§ **Stored items**:
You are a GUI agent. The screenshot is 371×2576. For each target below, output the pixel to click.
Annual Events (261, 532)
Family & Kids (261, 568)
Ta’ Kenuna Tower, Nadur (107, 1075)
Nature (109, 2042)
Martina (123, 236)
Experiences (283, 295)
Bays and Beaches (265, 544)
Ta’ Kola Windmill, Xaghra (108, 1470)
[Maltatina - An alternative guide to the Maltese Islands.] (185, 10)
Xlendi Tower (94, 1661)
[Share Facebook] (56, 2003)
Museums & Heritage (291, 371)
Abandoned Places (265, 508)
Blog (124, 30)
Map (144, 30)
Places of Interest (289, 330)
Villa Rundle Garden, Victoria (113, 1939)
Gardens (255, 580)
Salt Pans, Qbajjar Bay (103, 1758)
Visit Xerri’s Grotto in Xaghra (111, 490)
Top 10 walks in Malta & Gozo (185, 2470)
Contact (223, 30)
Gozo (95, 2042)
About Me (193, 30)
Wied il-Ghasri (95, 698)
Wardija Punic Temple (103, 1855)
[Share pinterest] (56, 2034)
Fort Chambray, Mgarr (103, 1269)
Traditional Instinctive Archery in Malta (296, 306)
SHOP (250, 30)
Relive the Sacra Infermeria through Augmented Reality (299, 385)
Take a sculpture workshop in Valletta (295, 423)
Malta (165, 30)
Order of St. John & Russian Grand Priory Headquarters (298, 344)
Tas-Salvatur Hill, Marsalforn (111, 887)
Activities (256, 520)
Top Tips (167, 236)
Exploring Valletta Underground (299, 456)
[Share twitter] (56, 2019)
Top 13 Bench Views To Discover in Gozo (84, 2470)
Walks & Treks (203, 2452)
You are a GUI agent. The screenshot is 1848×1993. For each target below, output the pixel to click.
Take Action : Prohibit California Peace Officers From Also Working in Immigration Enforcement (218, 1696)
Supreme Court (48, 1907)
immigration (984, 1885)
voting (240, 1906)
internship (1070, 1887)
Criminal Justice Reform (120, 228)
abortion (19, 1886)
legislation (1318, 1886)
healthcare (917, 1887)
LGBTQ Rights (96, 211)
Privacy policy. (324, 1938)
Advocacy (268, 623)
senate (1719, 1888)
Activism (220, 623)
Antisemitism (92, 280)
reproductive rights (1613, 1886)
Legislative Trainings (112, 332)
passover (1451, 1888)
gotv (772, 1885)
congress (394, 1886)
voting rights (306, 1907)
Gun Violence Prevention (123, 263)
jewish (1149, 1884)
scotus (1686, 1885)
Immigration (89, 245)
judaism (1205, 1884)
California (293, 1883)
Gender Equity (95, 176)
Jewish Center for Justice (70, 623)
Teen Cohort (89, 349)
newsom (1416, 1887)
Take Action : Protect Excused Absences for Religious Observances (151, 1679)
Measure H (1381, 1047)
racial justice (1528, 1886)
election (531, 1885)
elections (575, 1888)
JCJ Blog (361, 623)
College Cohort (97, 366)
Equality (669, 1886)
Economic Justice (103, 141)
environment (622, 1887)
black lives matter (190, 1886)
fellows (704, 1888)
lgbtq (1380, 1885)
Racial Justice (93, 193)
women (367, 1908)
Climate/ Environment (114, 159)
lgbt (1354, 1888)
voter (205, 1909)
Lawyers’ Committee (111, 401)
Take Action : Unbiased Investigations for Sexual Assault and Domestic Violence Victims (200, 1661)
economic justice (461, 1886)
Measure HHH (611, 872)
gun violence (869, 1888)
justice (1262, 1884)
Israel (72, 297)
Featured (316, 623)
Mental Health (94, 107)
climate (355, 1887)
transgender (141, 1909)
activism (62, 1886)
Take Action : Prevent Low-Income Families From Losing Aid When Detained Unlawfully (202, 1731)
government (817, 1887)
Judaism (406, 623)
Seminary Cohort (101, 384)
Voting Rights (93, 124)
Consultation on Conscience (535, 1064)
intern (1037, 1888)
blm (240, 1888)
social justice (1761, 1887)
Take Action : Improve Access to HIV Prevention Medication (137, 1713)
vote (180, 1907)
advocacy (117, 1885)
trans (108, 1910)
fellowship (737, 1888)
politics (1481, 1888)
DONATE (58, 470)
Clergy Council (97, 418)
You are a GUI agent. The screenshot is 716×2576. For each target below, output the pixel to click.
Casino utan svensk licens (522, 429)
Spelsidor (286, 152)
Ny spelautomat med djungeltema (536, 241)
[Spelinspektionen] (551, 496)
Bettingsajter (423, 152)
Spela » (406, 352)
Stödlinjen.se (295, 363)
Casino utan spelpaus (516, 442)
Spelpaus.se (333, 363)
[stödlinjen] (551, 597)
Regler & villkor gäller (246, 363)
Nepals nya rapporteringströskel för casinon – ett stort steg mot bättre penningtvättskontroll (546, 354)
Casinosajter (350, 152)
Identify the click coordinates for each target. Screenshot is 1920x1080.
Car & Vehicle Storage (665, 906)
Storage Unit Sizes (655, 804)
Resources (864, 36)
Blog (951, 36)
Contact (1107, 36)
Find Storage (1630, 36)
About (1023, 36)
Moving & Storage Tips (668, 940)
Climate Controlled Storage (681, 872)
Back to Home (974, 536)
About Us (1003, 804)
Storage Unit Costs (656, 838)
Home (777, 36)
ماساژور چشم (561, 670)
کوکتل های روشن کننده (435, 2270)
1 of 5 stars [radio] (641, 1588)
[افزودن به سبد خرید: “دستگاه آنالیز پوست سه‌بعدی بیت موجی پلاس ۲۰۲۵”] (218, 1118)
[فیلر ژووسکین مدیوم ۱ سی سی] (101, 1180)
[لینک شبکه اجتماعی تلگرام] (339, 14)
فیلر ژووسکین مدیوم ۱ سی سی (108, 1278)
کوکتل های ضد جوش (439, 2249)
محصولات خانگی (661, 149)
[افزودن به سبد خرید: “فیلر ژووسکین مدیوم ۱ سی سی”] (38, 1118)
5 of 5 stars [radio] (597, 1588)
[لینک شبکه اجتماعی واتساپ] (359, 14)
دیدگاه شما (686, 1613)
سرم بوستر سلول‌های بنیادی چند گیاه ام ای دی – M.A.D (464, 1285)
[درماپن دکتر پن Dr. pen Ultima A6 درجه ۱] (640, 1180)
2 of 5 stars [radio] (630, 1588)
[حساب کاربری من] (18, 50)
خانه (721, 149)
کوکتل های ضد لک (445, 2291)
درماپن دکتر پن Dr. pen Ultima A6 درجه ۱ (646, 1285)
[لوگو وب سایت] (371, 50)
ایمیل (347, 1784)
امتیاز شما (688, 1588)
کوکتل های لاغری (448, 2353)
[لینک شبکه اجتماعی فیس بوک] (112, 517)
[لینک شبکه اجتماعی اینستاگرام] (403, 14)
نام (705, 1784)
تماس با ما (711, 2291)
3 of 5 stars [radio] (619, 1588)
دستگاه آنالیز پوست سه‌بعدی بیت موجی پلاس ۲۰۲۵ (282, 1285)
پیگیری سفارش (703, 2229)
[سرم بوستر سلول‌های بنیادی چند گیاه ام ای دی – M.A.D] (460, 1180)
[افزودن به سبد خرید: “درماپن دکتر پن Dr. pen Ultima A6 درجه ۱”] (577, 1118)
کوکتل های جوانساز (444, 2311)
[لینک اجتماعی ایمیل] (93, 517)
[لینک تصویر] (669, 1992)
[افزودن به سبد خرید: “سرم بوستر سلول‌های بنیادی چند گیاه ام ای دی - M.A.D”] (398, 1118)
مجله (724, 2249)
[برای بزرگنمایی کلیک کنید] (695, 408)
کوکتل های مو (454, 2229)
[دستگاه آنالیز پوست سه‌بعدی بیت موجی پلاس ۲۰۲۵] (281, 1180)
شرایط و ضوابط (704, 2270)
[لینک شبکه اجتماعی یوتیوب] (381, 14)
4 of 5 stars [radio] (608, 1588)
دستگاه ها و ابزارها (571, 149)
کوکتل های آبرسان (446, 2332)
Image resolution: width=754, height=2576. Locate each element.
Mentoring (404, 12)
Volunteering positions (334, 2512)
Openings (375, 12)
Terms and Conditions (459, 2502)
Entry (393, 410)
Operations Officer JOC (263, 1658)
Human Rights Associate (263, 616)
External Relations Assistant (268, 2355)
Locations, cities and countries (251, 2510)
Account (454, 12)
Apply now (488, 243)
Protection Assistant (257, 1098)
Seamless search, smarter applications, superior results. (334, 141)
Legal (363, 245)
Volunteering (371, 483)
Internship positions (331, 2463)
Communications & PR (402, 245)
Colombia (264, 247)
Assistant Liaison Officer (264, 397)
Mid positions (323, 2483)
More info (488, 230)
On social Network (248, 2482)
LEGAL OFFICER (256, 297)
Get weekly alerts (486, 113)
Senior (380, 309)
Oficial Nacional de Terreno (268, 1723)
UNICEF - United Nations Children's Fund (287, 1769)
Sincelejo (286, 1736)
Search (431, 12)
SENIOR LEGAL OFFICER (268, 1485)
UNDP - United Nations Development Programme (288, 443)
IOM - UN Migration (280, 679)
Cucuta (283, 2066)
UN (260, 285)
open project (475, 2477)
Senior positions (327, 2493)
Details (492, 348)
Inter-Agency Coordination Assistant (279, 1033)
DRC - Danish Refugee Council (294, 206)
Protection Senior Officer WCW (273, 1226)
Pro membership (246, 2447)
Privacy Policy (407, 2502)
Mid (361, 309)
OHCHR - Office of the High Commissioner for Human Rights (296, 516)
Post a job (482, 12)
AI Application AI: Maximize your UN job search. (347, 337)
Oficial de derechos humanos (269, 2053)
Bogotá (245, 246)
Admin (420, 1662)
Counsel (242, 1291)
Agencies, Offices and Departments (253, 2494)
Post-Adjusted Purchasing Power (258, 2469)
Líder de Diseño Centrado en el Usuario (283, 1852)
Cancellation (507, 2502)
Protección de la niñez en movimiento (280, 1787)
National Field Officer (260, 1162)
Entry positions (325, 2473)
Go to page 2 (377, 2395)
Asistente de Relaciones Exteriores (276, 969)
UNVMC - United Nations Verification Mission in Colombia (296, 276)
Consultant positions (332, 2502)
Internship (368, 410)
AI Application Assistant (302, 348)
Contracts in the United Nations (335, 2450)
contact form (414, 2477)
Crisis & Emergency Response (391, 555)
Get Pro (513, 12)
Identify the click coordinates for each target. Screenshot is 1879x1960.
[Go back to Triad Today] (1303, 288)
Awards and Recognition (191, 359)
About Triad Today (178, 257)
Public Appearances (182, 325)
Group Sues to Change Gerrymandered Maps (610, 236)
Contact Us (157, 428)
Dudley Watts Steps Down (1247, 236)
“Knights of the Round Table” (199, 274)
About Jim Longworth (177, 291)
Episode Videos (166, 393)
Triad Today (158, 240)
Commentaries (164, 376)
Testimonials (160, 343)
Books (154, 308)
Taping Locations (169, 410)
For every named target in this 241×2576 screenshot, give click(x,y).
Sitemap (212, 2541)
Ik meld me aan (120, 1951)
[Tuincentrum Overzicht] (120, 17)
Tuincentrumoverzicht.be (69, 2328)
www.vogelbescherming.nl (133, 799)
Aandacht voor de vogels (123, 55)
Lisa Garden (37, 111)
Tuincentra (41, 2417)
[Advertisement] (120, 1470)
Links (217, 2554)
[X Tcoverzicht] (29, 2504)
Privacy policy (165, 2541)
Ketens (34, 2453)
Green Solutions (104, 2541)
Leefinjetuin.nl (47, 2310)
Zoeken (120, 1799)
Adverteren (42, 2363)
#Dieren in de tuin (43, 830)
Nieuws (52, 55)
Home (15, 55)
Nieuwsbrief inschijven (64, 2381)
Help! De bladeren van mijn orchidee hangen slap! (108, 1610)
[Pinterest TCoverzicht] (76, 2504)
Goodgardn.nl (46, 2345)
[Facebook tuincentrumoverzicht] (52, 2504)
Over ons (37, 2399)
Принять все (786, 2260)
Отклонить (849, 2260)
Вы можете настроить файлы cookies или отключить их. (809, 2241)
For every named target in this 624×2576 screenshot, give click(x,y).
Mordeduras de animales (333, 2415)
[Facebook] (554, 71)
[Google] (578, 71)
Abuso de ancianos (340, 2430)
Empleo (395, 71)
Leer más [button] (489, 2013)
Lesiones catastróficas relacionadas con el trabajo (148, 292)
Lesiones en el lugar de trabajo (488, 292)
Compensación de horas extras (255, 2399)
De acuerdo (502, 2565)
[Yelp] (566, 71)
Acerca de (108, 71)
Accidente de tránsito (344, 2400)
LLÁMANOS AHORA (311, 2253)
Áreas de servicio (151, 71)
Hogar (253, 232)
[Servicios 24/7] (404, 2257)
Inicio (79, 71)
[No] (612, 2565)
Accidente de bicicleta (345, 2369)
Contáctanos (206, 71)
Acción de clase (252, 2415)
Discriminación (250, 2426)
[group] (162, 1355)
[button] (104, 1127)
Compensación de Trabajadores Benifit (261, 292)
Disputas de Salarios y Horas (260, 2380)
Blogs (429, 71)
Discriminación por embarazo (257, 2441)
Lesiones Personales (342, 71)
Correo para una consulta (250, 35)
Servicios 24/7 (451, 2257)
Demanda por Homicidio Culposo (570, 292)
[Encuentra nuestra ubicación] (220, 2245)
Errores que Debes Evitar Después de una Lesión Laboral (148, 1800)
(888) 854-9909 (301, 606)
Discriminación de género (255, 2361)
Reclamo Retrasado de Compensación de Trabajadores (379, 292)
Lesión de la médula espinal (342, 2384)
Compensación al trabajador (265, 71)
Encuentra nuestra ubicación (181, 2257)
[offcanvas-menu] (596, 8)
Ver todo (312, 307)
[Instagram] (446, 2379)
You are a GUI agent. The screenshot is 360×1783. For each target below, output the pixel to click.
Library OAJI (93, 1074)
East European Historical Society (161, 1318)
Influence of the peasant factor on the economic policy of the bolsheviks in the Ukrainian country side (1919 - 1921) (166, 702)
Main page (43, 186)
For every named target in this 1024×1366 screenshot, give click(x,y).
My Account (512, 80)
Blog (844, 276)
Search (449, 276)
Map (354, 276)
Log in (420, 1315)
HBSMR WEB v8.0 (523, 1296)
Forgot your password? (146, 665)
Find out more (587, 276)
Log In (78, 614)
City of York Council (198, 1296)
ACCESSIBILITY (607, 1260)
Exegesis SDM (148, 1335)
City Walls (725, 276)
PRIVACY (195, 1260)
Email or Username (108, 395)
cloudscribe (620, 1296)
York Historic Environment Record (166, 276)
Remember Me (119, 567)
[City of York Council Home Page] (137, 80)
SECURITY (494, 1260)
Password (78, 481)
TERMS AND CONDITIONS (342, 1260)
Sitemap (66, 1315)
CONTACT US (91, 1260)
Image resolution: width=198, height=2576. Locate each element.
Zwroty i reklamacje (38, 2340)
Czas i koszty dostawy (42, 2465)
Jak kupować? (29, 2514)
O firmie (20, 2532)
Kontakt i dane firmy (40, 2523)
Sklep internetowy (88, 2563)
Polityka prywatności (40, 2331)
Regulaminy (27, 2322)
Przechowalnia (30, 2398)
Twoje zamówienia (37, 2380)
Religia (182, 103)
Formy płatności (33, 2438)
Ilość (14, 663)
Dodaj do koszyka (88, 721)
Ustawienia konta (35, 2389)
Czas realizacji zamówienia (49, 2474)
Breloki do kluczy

§ **TASK OBJECTIVE**: Could you transcribe the entries above word for word, from the line with "Legislative Trainings (112, 332)" down to the line with "trans (108, 1910)", keeping both?

§ **REPLY TO THE TASK**:
Legislative Trainings (112, 332)
passover (1451, 1888)
gotv (772, 1885)
congress (394, 1886)
voting rights (306, 1907)
Gun Violence Prevention (123, 263)
jewish (1149, 1884)
scotus (1686, 1885)
Immigration (89, 245)
judaism (1205, 1884)
California (293, 1883)
Gender Equity (95, 176)
Jewish Center for Justice (70, 623)
Teen Cohort (89, 349)
newsom (1416, 1887)
Take Action : Protect Excused Absences for Religious Observances (151, 1679)
Measure H (1381, 1047)
racial justice (1528, 1886)
election (531, 1885)
elections (575, 1888)
JCJ Blog (361, 623)
College Cohort (97, 366)
Equality (669, 1886)
Economic Justice (103, 141)
environment (622, 1887)
black lives matter (190, 1886)
fellows (704, 1888)
lgbtq (1380, 1885)
Racial Justice (93, 193)
women (367, 1908)
Climate/ Environment (114, 159)
lgbt (1354, 1888)
voter (205, 1909)
Lawyers’ Committee (111, 401)
Take Action : Unbiased Investigations for Sexual Assault and Domestic Violence Victims (200, 1661)
economic justice (461, 1886)
Measure HHH (611, 872)
gun violence (869, 1888)
justice (1262, 1884)
Israel (72, 297)
Featured (316, 623)
Mental Health (94, 107)
climate (355, 1887)
transgender (141, 1909)
activism (62, 1886)
Take Action : Prevent Low-Income Families From Losing Aid When Detained Unlawfully (202, 1731)
government (817, 1887)
Judaism (406, 623)
Seminary Cohort (101, 384)
Voting Rights (93, 124)
Consultation on Conscience (535, 1064)
intern (1037, 1888)
blm (240, 1888)
social justice (1761, 1887)
Take Action : Improve Access to HIV Prevention Medication (137, 1713)
vote (180, 1907)
advocacy (117, 1885)
trans (108, 1910)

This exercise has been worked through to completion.